-- STORED DATA follows --

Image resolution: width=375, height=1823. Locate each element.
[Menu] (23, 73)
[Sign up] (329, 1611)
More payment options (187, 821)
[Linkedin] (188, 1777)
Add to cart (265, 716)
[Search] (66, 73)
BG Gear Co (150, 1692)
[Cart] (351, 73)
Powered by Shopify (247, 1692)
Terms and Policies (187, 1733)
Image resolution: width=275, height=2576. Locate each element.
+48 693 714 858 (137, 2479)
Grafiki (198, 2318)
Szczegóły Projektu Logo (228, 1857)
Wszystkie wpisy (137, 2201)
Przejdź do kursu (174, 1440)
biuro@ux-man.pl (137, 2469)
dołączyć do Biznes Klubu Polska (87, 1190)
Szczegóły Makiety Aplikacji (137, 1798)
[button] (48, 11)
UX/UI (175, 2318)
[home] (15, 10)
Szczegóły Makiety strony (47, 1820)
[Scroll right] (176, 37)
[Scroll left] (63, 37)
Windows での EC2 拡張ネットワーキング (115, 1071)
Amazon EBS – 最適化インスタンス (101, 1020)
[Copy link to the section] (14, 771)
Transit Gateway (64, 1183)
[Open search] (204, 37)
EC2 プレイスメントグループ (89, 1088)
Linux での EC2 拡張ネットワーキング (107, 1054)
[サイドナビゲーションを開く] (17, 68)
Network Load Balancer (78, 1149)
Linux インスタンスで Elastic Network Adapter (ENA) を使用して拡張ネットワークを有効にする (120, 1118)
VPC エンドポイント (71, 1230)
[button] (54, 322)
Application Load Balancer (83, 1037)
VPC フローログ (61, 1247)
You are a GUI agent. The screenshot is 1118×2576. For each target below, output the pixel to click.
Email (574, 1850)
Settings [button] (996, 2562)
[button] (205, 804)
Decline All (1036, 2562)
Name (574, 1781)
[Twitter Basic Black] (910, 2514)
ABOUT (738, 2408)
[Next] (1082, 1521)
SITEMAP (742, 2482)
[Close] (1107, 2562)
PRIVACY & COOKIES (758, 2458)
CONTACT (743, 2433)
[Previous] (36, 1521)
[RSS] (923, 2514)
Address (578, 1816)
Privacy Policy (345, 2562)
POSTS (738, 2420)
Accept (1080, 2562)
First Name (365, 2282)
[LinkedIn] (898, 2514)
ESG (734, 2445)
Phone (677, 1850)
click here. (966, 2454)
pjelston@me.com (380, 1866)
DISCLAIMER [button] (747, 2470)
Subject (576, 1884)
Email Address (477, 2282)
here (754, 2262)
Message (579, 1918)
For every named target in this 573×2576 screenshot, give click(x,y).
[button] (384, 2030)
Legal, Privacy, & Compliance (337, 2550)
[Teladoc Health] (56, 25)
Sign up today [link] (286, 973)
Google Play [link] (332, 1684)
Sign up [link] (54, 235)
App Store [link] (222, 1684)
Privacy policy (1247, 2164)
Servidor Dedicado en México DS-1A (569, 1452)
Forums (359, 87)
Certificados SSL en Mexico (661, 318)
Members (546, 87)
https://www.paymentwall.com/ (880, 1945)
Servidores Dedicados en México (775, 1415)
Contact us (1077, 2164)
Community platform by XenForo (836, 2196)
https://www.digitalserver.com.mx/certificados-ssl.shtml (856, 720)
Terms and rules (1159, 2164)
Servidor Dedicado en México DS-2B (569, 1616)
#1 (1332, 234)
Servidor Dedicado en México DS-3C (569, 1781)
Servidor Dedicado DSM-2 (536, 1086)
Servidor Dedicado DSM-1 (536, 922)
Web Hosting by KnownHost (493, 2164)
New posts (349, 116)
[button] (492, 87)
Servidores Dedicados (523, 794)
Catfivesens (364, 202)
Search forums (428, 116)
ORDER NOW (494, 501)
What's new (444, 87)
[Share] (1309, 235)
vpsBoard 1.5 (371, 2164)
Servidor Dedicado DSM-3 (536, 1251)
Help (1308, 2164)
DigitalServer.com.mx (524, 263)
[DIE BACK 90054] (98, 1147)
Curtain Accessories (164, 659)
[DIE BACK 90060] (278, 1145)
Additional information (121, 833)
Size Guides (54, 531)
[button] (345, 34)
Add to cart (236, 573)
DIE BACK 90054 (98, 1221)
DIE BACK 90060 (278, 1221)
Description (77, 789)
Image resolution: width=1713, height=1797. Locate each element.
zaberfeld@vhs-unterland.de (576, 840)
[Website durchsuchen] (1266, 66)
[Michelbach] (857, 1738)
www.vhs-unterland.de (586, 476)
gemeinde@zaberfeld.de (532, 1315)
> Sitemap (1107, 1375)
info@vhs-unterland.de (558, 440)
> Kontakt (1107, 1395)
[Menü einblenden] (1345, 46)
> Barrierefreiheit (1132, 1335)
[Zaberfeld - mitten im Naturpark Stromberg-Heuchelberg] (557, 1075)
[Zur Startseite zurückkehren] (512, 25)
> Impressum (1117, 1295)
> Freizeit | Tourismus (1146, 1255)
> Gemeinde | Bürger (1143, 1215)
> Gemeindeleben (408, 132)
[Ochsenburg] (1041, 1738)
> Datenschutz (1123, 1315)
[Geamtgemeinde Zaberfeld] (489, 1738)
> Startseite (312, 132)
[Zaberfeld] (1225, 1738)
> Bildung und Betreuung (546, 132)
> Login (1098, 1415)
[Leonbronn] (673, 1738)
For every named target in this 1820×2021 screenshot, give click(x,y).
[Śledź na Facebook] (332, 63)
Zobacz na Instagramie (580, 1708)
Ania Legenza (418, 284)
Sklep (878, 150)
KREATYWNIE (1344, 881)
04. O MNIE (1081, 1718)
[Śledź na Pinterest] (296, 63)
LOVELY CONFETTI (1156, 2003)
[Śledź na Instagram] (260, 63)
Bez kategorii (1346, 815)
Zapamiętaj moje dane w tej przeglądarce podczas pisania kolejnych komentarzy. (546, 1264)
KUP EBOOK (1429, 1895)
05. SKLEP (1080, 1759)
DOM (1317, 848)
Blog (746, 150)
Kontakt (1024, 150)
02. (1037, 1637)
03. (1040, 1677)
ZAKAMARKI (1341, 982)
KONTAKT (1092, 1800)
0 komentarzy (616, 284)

-- STORED DATA concluded --

[YOUR OBJECTIVE]: Please copy, exactly as written, every line in the listing above from the line with "Servidor Dedicado en México DS-3C (569, 1781)" up to and including the line with "What's new (444, 87)".

[ANSWER SPACE]:
Servidor Dedicado en México DS-3C (569, 1781)
Servidor Dedicado DSM-2 (536, 1086)
Servidor Dedicado DSM-1 (536, 922)
Web Hosting by KnownHost (493, 2164)
New posts (349, 116)
[button] (492, 87)
Servidores Dedicados (523, 794)
Catfivesens (364, 202)
Search forums (428, 116)
ORDER NOW (494, 501)
What's new (444, 87)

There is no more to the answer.